• **What to do**
Return each line from the entries below that contains the string "located", treating uppercase and lowercase letters as different.

• **Excerpted data**
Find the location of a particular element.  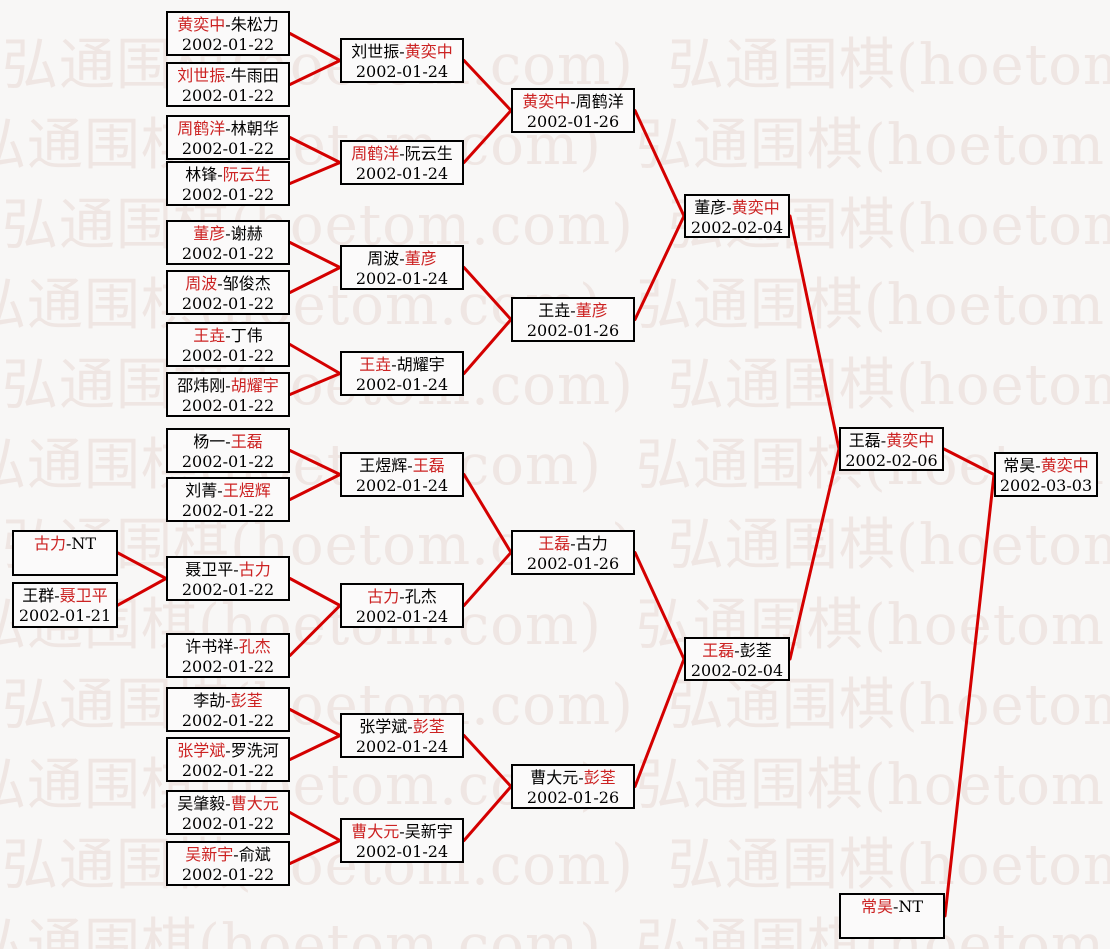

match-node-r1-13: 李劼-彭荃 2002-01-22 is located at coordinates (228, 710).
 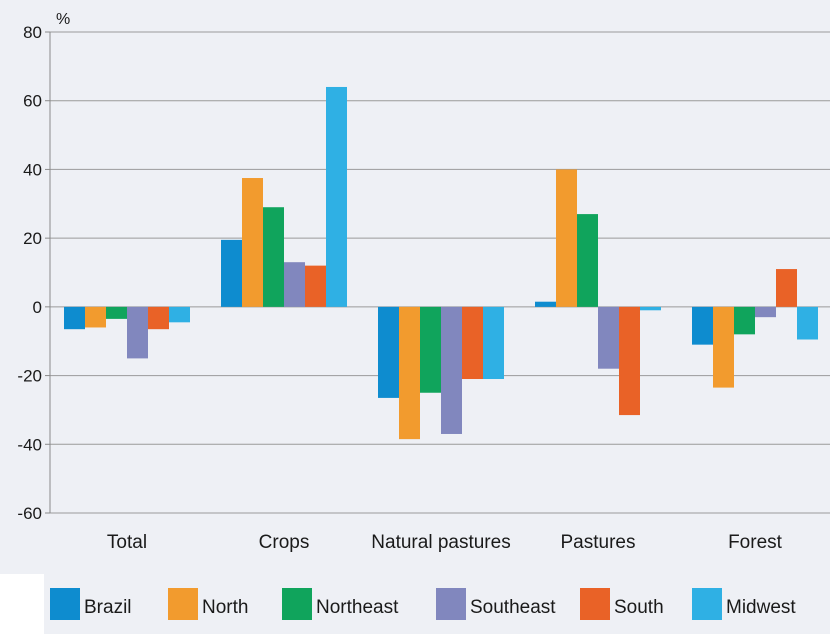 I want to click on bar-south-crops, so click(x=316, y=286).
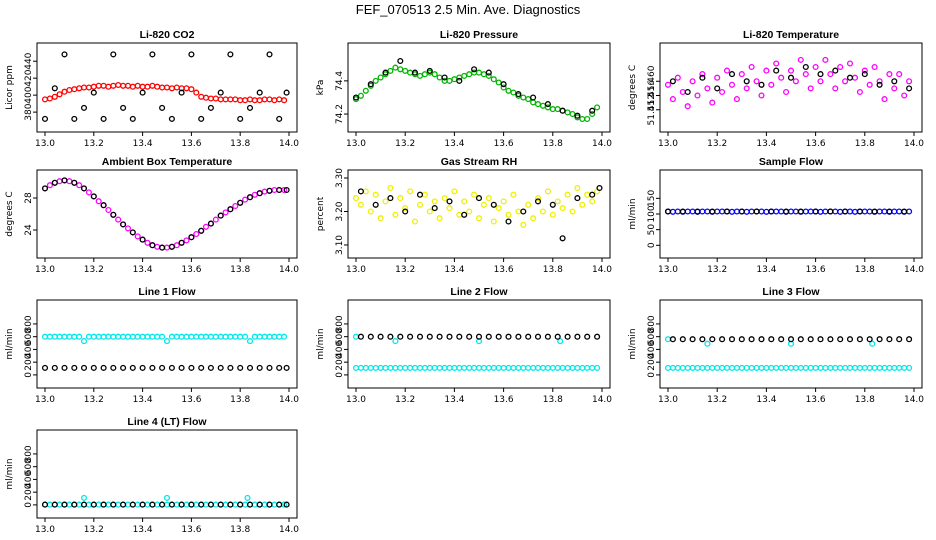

--

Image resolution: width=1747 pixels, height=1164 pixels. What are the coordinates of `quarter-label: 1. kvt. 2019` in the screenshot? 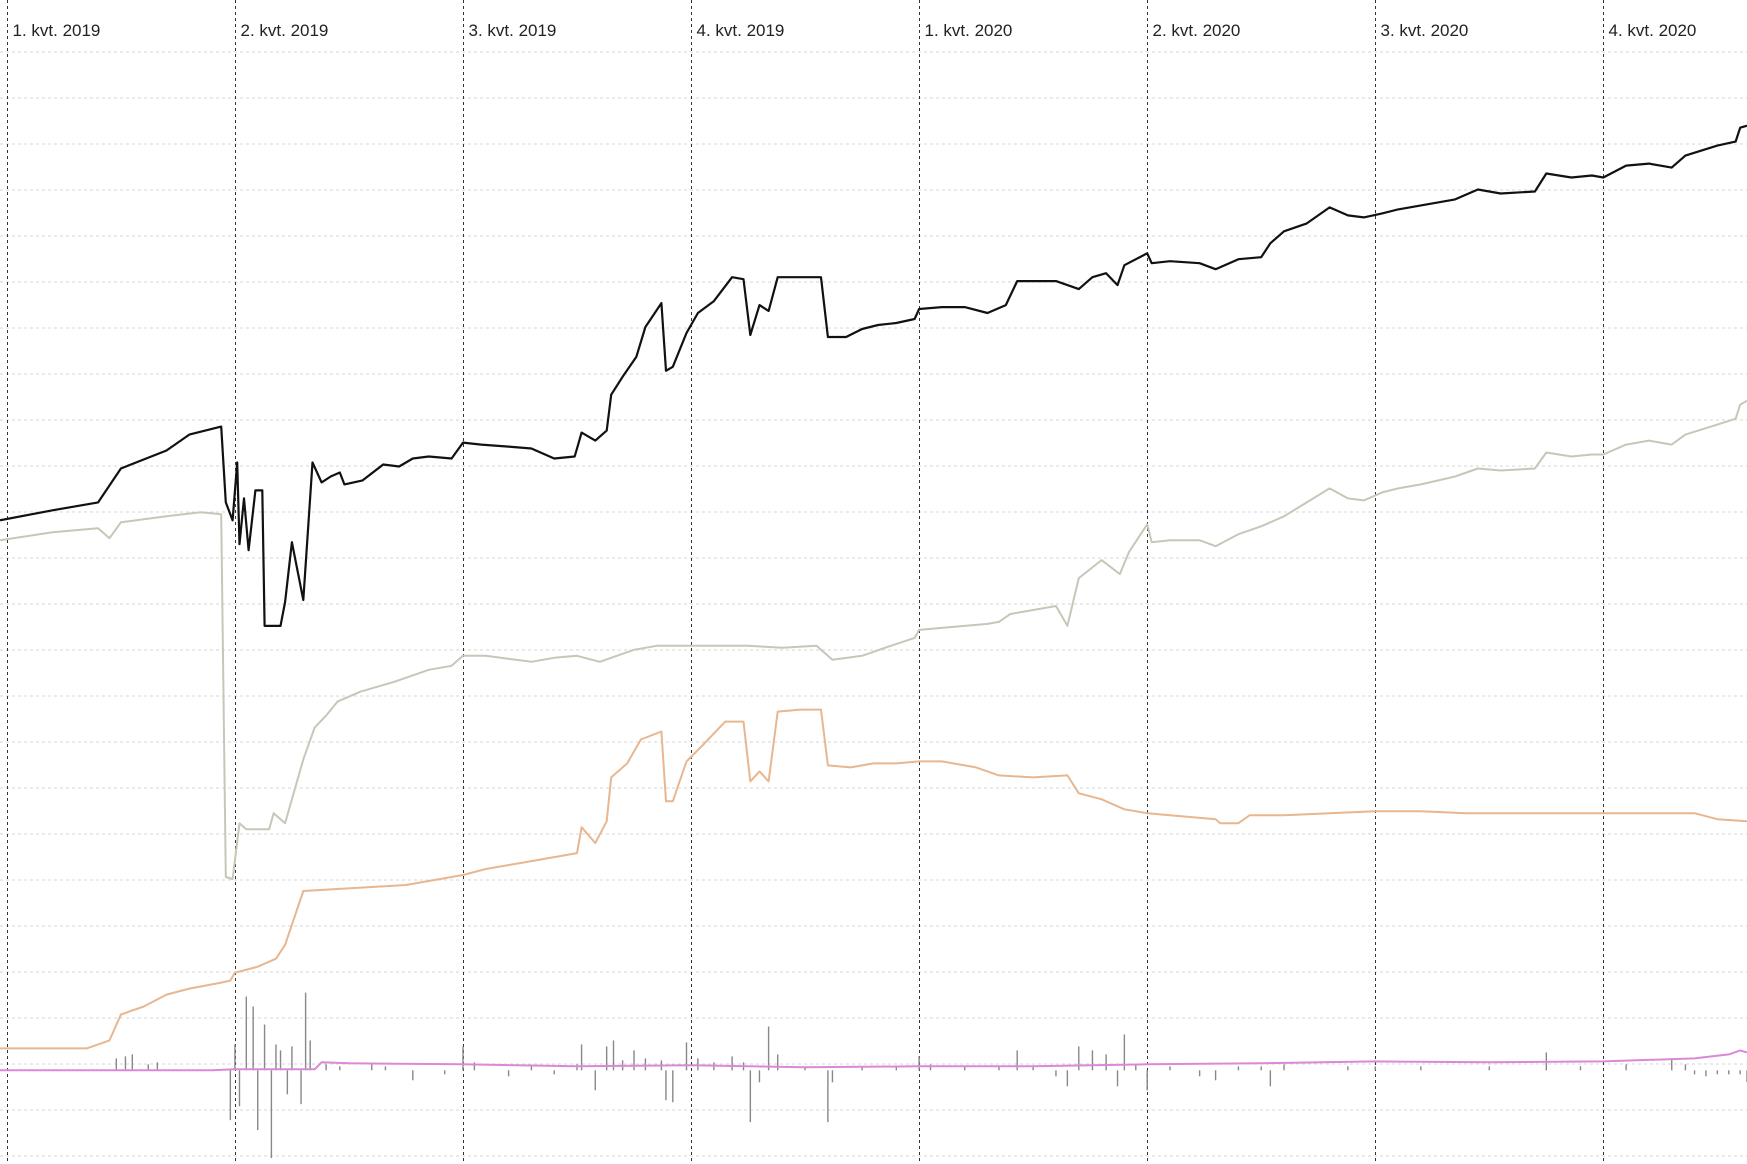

* * *

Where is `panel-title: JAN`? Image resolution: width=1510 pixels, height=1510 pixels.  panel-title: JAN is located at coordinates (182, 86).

• **Finished task**
match-node-r1-13: 李劼-彭荃 2002-01-22 is located at coordinates (228, 710).
Where is `panel-title: JAN`? Image resolution: width=1510 pixels, height=1510 pixels.  panel-title: JAN is located at coordinates (182, 86).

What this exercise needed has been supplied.